Tuttavia, se la delocalizzazione contribuisce a generare benessere e migliori condizioni di vita nei territori coinvolti, essa può avere anche un senso economico e sociale. Ma non è questa, purtroppo, la regola.
Nel contesto europeo, i criteri ESG (Environnement, Social, Governance), ad eccezione di istituti finanziari e aziende quotate — per cui sono obbligatori — restano su base volontaria. Il loro scopo dichiarato è quello di imprimere un’accelerazione simile a quella del Green Deal, ma c’è un ulteriore aspetto da considerare: l’ESG può rappresentare una leva per disincentivare la delocalizzazione di comodo, promuovendo una responsabilità d’impresa più solida e radicata nel territorio.
Negli Stati Uniti, i dazi introdotti da Donald Trump sono stati il primo tentativo esplicito di riportare l’attenzione sulla produzione interna, dimenticata per troppo tempo in favore di un’economia basata sull’importazione e sul dominio valutario del dollaro. Quest’ultimo, usato come valuta coloniale, ha potuto mantenere la sua forza fintanto che gli equilibri geopolitici lo consentivano. Oggi, quella supremazia è in discussione. Per imporre una valuta, la storia insegna che è spesso necessaria la guerra. E se si volesse continuare a sostenere il dollaro, bisognerebbe in teoria dichiarare guerra ai BRICS e alla crescente influenza del Renminbi.
Non essendo riusciti a imporre agli alleati NATO l’acquisto sistematico di armamenti, la reazione statunitense è stata duplice: ridurre l’impegno in alcune aree di conflitto e tentare di recuperare competitività economica rafforzando la produzione interna. È in questo contesto che va letta la politica dei dazi: una misura di recupero, ma anche una presa d’atto del fallimento di un certo modello globale. L’attacco a uno dei BRICS, infatti, non ha prodotto i risultati sperati.
Oggi assistiamo a una ritirata tattica: testa bassa e pedalare. Non è autarchia, è un cambio di strategia obbligato da una sconfitta pesante. E se Joe Biden non poteva permetterselo politicamente, Trump ha avuto invece margine per farlo. In fondo, la politica estera degli Stati Uniti non cambia radicalmente da un’amministrazione all’altra: cambia solo il linguaggio, non l’indirizzo.
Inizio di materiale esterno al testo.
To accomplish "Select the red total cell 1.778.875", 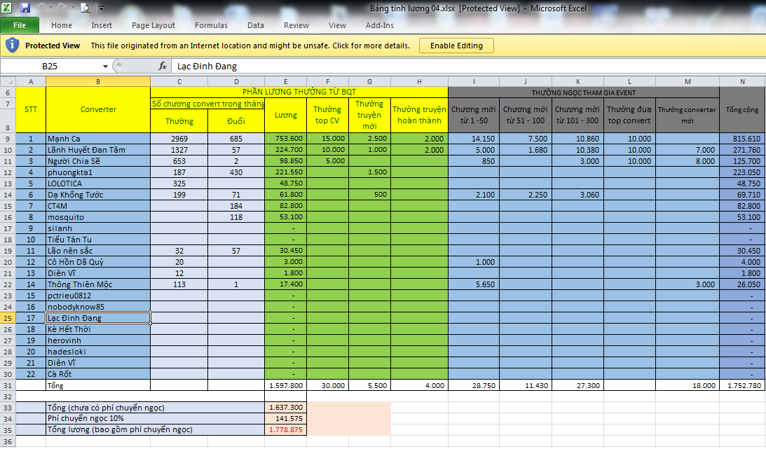I will (285, 429).
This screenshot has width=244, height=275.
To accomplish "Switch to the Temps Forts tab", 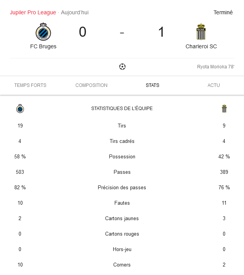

Questa guerra — che potremmo definire militar-valutaria — avrà un conto da pagare. E qualcuno dovrà farlo. Se non si comprano armi, non si riceveranno più protezioni militari; in compenso, per recuperare, si verrà colpiti con barriere doganali. È in questa logica che si inserisce anche la posizione dell’Unione Europea, e in particolare quella della presidente Ursula von der Leyen. Una posizione che appare schizofrenica: da un lato sostiene la guerra contro un membro dei BRICS, favorendo così il rafforzamento del dollaro; dall’altro, non rafforza realmente la NATO, preferendo riorganizzare la difesa in chiave autonoma e semi-autarchica con la richiesta degli 800 mld di euro per il riarmo.
L’obiettivo? Mantenere l’Europa divisa dalla Russia, che gioca a favore della politica degli USA e non dell’UE. Ma la realtà è un’altra: la guerra è stata persa. E, forse, non avrebbe mai dovuto essere iniziata. Anche la Brexit, riletta oggi, acquisisce un nuovo senso: una fuga preventiva da un sistema che sta mostrando tutte le sue contraddizioni.
La proprietà popolare della moneta rappresenta non solo la realizzazione del diritto sociale, ma anche la base più solida per costruire una pace duratura nel mondo.